Once again – I don’t like text messaging as a marketing tool. I think it’s sleazy and ineffective. But as I pointed out before, Ohio – in issuing an ethics opinion saying solicitation by text is OK – was simply following Supreme Court precedent that written solicitation cannot be prohibited.
A number of commenters on Twitter have pointed out that the TCPA – the Telecommunications Consumer Protection Act – restricts text solicitation, suggesting that the Ohio attorney regulators could do the same. But the TCPA doesn’t prohibit text solicitations. It is a content- and speaker-neutral regulation, and its application to text messages is limited to texts made using autodialers. It doesn’t restrict a particular class of speaker, or even a particular type of message. It simply prohibits a spammy method of distributing messages far and wide.
The sort of regulation that would prohibit a class of speakers (attorneys) from using a medium to communicate a certain type of message (a solicitation) – is entirely different. It’s not a neutral “time, place and manner” regulation like the TCPA. It would be a content-based restriction that would foreclose the avenue entirely, and thus would be presumptively invalid.
Now, the state could overcome that presumptive invalidity, and it would do so under the intermediate scrutiny standard applicable to commercial speech regulation.

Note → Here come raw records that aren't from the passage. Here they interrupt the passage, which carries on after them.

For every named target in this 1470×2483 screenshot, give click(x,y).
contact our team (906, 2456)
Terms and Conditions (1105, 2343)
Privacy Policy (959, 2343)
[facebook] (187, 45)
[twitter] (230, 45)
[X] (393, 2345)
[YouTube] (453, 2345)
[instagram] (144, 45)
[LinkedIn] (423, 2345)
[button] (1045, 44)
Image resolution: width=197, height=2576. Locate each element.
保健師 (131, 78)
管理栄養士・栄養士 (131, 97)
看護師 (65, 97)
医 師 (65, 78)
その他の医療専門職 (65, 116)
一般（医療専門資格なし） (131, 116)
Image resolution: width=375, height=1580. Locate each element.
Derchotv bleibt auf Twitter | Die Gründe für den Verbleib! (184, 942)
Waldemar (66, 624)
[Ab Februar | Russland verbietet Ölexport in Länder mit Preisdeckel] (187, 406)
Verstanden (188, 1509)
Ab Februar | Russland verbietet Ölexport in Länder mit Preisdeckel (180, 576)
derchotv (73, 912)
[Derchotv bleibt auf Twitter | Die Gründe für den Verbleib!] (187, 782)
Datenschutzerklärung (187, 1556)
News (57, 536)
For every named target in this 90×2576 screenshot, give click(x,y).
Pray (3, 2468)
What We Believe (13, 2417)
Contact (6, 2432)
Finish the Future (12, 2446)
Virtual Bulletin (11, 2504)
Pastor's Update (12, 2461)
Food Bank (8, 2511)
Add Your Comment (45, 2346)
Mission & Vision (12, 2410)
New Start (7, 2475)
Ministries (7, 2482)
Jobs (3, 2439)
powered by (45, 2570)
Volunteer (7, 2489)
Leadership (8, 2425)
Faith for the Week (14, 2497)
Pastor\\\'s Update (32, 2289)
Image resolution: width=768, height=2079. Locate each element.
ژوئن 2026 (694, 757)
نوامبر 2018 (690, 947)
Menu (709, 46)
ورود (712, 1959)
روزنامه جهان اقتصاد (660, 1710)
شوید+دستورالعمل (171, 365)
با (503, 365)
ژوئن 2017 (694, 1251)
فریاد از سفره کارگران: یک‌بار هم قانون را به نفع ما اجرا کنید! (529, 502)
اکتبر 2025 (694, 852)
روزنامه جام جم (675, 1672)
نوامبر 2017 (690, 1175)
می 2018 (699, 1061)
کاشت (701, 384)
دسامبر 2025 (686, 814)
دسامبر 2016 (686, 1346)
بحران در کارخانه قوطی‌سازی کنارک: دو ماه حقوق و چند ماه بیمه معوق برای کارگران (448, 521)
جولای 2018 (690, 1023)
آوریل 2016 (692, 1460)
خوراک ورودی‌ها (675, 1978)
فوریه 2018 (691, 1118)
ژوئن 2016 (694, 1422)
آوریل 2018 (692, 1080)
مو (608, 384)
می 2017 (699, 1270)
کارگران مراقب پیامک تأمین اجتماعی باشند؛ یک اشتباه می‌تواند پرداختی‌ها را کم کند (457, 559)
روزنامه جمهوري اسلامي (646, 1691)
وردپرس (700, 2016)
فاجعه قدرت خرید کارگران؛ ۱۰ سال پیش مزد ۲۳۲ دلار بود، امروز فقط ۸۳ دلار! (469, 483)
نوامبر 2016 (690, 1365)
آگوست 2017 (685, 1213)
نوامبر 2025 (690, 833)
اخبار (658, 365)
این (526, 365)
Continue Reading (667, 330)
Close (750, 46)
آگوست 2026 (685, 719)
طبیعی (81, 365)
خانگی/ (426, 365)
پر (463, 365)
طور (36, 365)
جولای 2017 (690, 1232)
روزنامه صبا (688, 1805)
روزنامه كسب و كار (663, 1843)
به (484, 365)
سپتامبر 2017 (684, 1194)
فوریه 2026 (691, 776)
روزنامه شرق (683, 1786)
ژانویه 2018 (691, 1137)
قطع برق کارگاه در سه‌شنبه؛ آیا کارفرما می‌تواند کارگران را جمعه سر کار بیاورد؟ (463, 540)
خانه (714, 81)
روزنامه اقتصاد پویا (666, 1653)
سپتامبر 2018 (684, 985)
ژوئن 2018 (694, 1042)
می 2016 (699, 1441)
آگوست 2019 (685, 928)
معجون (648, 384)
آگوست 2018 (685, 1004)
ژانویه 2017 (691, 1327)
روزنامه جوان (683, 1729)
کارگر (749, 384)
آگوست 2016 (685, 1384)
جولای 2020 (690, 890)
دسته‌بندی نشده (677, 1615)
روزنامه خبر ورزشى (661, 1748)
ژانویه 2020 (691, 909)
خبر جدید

But that brings me back to my original point: Ohio surely considered that. And what they found was that an outright prohibition of a form of written solicitation doesn’t fly under the First Amendment.[ref]As the Supreme Court has ruled, twice, in In re Primus and Shapero v. Kentucky Bar.[/ref]
Could there be something different about text messages? More problematic than other forms of written communication? Maybe, but I don’t see it. And given how fast technology changes, and how people communicate (the TCPA itself being woefully long in the tooth), it’s best that Bars show restraint when considering the outright prohibition of forms of speech.